If you are there now, if you are questioning your self-worth because your life plan is deviating, let me tell you that there is more to you than your life plan.
I repeat, there is MORE to YOU than your life plan.
And now I'm going to make you think of the most cliché question in the English field: So what?
So what if your plan changed? So what if you didn't get accepted the first time? So what if your exams didn't go well? So what if you didn't get the 4.0 you wanted? So what if you lost some hobbies and found new ones? So what if your dream changed? So what if you take one, two, three gap years?
So what if you become someone else?
My life plan changed, and I am more and more grateful for that everyday. There is a lot of growing that occurs when your plan deviates, when your life story has 15000 plot twists you don't expect. I'm not saying you will smile through them. Do not think that I am discrediting the pain and struggle that it is to endure these plot twists. It's uncomfortable. It's painful. It's anxiety-inducing. But all change is.
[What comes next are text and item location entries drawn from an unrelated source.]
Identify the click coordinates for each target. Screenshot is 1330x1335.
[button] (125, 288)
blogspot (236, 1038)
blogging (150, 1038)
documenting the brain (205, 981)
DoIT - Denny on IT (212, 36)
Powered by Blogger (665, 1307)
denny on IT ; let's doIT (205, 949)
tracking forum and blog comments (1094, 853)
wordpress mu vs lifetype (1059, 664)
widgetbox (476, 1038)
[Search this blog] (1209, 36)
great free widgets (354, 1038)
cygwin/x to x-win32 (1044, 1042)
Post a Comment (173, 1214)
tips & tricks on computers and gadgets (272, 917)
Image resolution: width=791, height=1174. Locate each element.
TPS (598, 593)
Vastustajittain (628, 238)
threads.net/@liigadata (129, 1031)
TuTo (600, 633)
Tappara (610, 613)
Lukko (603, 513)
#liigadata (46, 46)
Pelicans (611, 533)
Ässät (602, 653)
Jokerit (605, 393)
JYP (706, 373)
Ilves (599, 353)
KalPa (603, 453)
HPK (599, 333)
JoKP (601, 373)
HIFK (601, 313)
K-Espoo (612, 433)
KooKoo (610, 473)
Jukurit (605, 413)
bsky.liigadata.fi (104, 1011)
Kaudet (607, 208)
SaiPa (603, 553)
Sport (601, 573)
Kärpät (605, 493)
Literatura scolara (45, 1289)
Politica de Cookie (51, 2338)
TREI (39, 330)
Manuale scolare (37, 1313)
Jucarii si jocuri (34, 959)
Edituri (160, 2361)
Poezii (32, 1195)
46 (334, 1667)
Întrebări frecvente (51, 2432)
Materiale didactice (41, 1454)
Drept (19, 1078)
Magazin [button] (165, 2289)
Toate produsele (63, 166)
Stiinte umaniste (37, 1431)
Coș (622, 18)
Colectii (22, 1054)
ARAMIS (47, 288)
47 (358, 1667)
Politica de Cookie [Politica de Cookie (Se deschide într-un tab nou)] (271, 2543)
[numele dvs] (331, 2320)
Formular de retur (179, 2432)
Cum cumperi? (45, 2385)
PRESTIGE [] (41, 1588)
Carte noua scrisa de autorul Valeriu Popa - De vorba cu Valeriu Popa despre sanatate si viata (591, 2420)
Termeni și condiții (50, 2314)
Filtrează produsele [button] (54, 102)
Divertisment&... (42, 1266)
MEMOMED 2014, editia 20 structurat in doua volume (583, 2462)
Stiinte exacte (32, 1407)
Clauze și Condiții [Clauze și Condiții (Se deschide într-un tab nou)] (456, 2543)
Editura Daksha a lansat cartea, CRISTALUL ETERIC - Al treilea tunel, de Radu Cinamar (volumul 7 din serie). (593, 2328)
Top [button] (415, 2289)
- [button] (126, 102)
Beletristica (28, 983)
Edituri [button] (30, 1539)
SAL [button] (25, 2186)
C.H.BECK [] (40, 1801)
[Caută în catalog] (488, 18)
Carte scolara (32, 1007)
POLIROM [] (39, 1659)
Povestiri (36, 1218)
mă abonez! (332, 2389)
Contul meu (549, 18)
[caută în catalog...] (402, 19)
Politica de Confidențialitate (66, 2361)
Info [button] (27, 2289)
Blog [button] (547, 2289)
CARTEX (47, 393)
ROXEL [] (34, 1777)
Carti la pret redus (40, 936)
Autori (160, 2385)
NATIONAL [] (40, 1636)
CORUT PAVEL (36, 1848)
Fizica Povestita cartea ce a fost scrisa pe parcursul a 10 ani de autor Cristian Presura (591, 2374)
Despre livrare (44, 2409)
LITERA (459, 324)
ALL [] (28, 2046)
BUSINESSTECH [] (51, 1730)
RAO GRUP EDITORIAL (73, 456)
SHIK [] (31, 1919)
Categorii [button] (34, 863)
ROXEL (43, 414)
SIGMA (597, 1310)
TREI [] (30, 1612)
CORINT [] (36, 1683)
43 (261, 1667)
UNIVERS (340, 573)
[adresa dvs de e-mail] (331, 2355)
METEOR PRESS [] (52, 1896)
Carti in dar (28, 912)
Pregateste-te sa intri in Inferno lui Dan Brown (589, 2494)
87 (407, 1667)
Honestly, I believe that these plot twists force you to look at your life plan and accept the challenge, accept the plot twists, demand the challenge. You can look it down and show it how prepared you are to take on whatever life is going to throw next. You can be terrified, but you know you will be okay at the end of it.
So even in the midst of something that has such little choice, there still is choice. You choose to be comfortable. You choose to be strong, to accept the challenge. To choose to be determined to grow from this instead of let it take you down.
You choose to accept and appreciate the person you will become by the end of that challenge.
It took my three months to grow out of that self-doubt. At the end of that time, I found God again. I found belief in His life plan. I found a mentor in the medical field. I found myself, a new version of myself. I fell in love with medicine all over again, and this time for a better reason because I believe I became a better person. I had about eight more months of ups and downs from that time period before I got my first acceptance to medical school.
And I would not change a thing. I had grown into someone else.
I think of Zaida, and how she cannot tell me what she is thinking. I watch her explore the edges of my hands, think of the day she will be able to count my fingers, and understand what she's thinking when she looks up at me with her toothless grin. She's discovering the world without saying words yet. It is why many people fear the field of Pediatrics but why I am so drawn to it. There is an art to understanding someone who cannot tell you what they are feeling or thinking. There is an art to diving deeper and trying to unravel them. Children do not fear their growth, do not understand yet how life will change them. But they remain excited to explore, to know more, to see more, touch more.
I know they will keep reminding me of why I am doing what I am doing as they discover the world, one hand and toothless grin at a time.